His brother, Saliem Mohamed, said the family was devastated by the loss of Mr Mohamed, to whom everyone went for advice, both professionally and personally.
“He was a voice of reason, always providing sage words when it was most needed.
Saliem Mohamed said his brother’s main priority was to advocate for the poor, to teach them their rights and continue to empower women and children by giving legal advice, creating legislation and helping communities to implement it.
“He touched so many lives across the spectrum – whether you were living in a shack in a township or a mansion in Constantia, he would treat you in the same humble, meticulous manner,” he said.
Saliem Mohamed also acknowledged, on behalf of the family, all the messages and calls of condolence and support.
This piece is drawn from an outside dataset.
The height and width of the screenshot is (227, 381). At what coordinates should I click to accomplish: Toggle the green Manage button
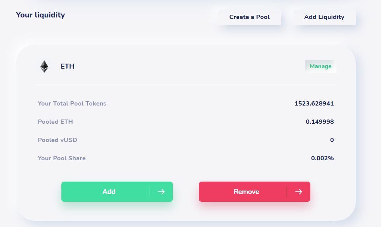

“We thank the media and commentators for their coverage and tributes as well. Hishaam truly lived up to his public titles of Advocate and Honourable (as an MP). May his legacy be felt across the length and breadth of Mzansi,” he said.
ANC Western Cape secretary Faiez Jacobs, said that his path crossed with that of Mr Mohamed in the 1980s during community activist demonstrations. “He made an effort to educate the marginalised and women and children about their rights and he used the law to empower his community. He was a prominent figure, well respected and an extremely hard worker who thought nothing of putting in a 15-hour day. He made many sacrifices for his family and his community and he advocated for justice until the end,” said Mr Jacobs.
He added that advocate Mohamed had enjoyed rugby, spending time with his family, and while he was serious, also had a great sense of humour once you got to know him.
“Fond memories of when we would travel up the West Coast to the Overberg to educate our people come to mind. He was really a people’s person. He created a space for abused women and children and made sure that fathers were to be held liable for child maintenance and not just zip their pants and leave. He made sure that men were accountable for their children and the up keeping of them,” he said.
Chairman of Masjidul Quds in Gatesville, Sataar Parker, said that the community had lost a stalwart who had been determined to fight for justice for the poor which he felt still needed much work in South Africa.
“He became highly involved with mosque outreach programmes and other community-based projects. He believed in getting things done and doing them properly. He will be remembered for reconstructing the justice system and always being willing to stand up for the poor and create a change in their lives. We miss him dearly, may he be granted a high abode, his legacy will live on,” said Mr Parker.
Second deputy president of the Muslim Judicial Council, Sheikh Riad Fataar, said described Advocate Mohamed as “a friend of the MJC and a servant of the people”.
“His contribution to the struggle for freedom and democracy in South Africa will not be forgotten. We express our sincere condolences to his beloved family. May the Almighty grant them sabr and contentment in this difficult time and grant the deceased a high place in Jannah.”